Friday, July 07, 2023

Chasing Circuses Through The Killing Fields of America

 
How guilty should I feel for passing up two  circuses that recently played in my area?

There was a time before the streets were so randomly dangerous. A time when, at the age of 15 and alone, I walked a mile or two down a Richmond, California street before day break,  to reach Ringling Bros circus rising.  Don’t blame a mass shooting being the cause of the tents having already  been pitched  –  they’d snuck into town the day before.

Back then, after getting off a bus somewhere, I’d  walk the rest of the way for Carson Barnes or Beatty-Cole. With each passing step, my heart jumped higher.   (No wonder I love to walk!)

Today, the same landscape is riddled with the bullets of an America going mad. Bullets from drive-bys and shoot outs between passing cars. Bullets into school yards and churches and malls.  Bullets of anger and greed, defiance and retaliation.  Bullets from, if you ask me, suicide protesters. This year, there have been over two hundred mass shootings. So, how do we rank up against other countries?   This I got serious about.     

And here’s the top ten from one of the reports I found. Not sure what the numbers mean, but the contrast should suffice.

 1. United States – 101

2. Russia – 21
3. France – 8
4. Germany – 5
5. Canada – 4
6. Finland – 3
7. Belgium – 2
8. Czech Republic – 2
9. Italy – 2
10. Netherlands – 2
 

Stunning? Yes, gawk and behold.  

How does that make you feel about, as many claim it to be,  the world’s oldest democracy? 

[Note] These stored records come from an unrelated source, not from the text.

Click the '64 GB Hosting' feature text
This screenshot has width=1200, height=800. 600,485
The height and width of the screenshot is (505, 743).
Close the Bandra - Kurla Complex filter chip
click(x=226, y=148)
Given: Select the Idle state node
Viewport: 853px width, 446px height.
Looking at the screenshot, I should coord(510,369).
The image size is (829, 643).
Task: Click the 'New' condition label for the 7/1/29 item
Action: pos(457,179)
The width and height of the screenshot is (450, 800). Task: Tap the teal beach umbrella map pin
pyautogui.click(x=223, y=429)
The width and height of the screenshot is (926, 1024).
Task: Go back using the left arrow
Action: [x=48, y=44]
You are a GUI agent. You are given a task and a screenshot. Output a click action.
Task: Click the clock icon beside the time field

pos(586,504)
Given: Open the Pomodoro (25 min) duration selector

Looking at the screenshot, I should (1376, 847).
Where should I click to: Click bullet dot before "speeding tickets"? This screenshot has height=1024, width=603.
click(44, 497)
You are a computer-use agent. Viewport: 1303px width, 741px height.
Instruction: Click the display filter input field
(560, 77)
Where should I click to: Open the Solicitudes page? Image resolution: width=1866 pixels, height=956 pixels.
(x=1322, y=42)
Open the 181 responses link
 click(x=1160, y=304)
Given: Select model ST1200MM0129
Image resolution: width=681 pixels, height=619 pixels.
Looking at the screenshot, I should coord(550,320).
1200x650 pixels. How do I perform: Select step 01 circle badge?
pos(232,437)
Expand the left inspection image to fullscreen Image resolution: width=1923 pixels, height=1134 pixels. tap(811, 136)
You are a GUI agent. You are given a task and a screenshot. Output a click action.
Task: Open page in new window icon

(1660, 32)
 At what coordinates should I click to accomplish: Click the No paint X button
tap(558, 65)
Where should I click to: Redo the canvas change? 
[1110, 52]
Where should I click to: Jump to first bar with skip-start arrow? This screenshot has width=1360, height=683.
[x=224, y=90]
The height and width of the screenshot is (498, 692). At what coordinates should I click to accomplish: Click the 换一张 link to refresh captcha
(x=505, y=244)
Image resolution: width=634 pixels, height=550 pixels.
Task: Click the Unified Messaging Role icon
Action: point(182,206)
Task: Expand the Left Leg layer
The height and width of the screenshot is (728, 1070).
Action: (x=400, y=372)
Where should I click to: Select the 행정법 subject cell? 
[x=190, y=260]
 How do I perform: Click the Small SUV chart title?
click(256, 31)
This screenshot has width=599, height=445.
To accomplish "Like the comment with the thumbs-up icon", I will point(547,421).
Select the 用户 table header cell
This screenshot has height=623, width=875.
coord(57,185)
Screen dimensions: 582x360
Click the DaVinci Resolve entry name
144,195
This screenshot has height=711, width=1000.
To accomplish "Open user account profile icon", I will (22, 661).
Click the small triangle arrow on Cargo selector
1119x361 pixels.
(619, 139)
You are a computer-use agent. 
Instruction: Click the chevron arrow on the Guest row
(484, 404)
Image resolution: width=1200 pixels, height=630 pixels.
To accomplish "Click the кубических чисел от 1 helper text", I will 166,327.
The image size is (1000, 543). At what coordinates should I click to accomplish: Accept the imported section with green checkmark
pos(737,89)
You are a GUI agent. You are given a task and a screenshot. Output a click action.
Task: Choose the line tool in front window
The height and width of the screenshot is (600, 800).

UniverSoul Circus was inexplicably ignored by a local media that treats Black History Month more like Black History Year. The show played the iffy Hilltop Mall in Richmond.   All but one TV station appears to have ignored  “America black owned circus,” as it bills itself. I had half way toyed with the idea of risking it.  The lack of coverage, of a single poster, did nothing to push me on.  In fact, I forgot all about it.
           
Caballero  is now playing, on a wretchedly ugly patch of weeds crammed between a freeway on one side and a parking lot for the Coliseum on the other.  I went there once, to take in  UniverSoul, and have since preferred  avoiding it.

But now, I have better options.  After going for decades without a car, I found the perfect one for me: The make is Lyft, the model, whatever the car driven by the driver answering my call. Heck, I can get from my apartment in Oakland to the front door of my boyhood home in Santa Rosa (owned by my niece, Lisa, who now rents it for short terms) for as little as $70. And the ride takes one third the time it would take were I sharing public transit seating with bums and junkies and sex crazed wackos.

I might have lyfted myself to the Caballero tent, but, after the show, how to tell Lyft where to find me?  By three low-life misfits in hoodies squatted near a scrappy blob of a tent that does not sing CIRCUS?

Perhaps there is only one thing worse than too little freedom: too much.  

Here in the State of Insanity, I don’t walk to the circus anymore.

2 comments:

Neemopani said...

great but write some about hindi cinema like rishi kapoor

Showbiz David said...

I'm waiting for the next Exotic Marigold Hotel!